__Extract to read__
# How have you changed?



## Scoob (17/9/17)

I started this vaping journey of mine a couple years back, only vaping milky creamy desserts, I kept at it, till basically April this year, only vaping desert, there wasn't many fruits that made it longer than 5ml with me. 

Then suddenly, without warning, I started really itching for a menthol. Ever since, I've been basically vaping menthol and ice straight. I don't think it will change either, at least not anytime soon. 

Anybody else COMPLETELY changed their daily from one profile to a total opposite? 

Would love to hear if I'm the only one. 


Sent from my iPhone using Tapatalk

Reactions: Like 3


----------



## Silver (17/9/17)

Interesting @Scoob 

Menthol for the win - hehe

When I started - after moving from Twisp I got so hooked on VM's Choc Mint. I loved the chocolate and the light mint. I added a bit of VM coffee juice to it. I pretty much vaped that solidly for quite a while. Didn't want tobaccoes at that time - at all.

__Available data__
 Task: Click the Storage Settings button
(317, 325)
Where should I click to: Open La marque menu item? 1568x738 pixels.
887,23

__What is needed__
In the forum thread about changing vape flavors, what did Silver add to VM's Choc Mint? The material isn't needed here.

__Result of the exercise__
A bit of VM coffee juice.